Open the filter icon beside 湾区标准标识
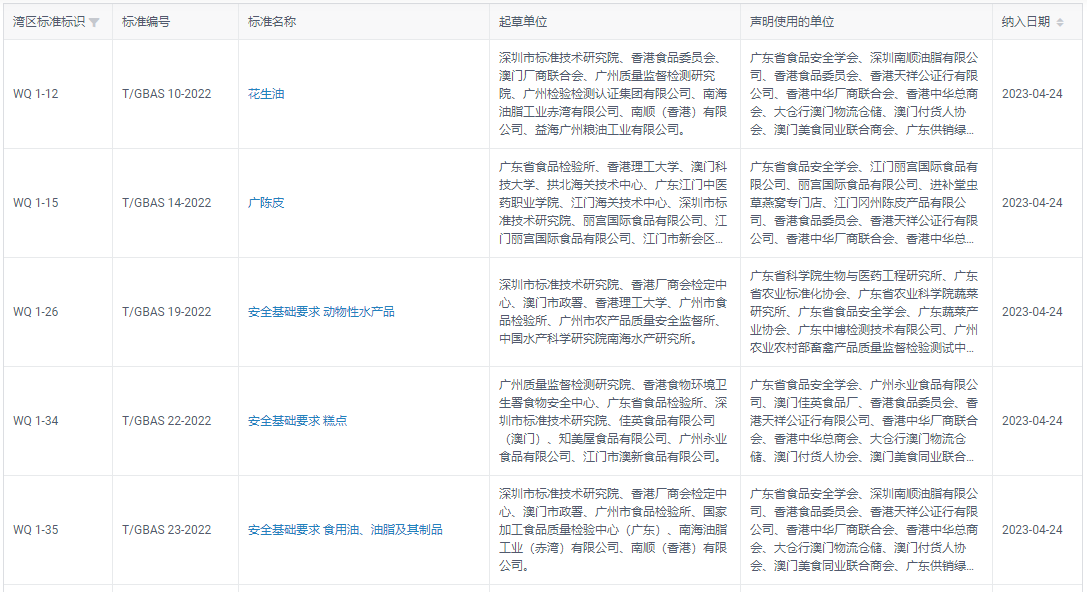The image size is (1087, 592). (94, 22)
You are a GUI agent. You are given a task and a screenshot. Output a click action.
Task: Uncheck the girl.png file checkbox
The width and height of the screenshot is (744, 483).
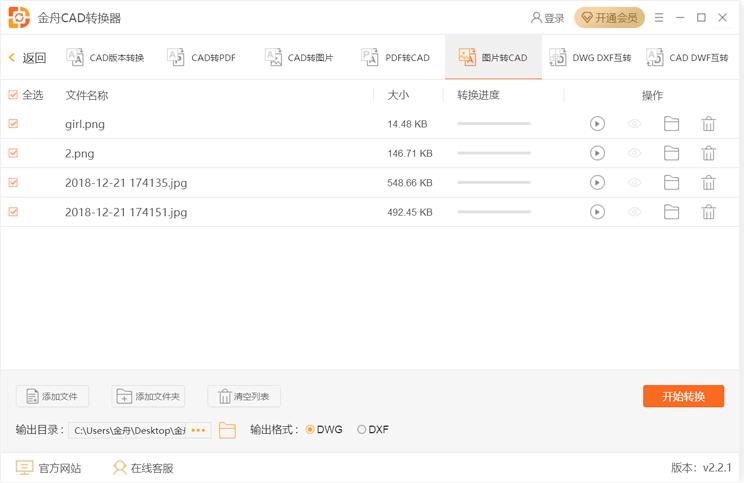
——
_WORK ORDER_
Repeat each line above exactly. The pictures stay out.

_SOLUTION TO THIS TASK_
Open the filter icon beside 湾区标准标识
The image size is (1087, 592). (94, 22)
You are a GUI agent. You are given a task and a screenshot. Output a click action.
Task: Uncheck the girl.png file checkbox
The width and height of the screenshot is (744, 483).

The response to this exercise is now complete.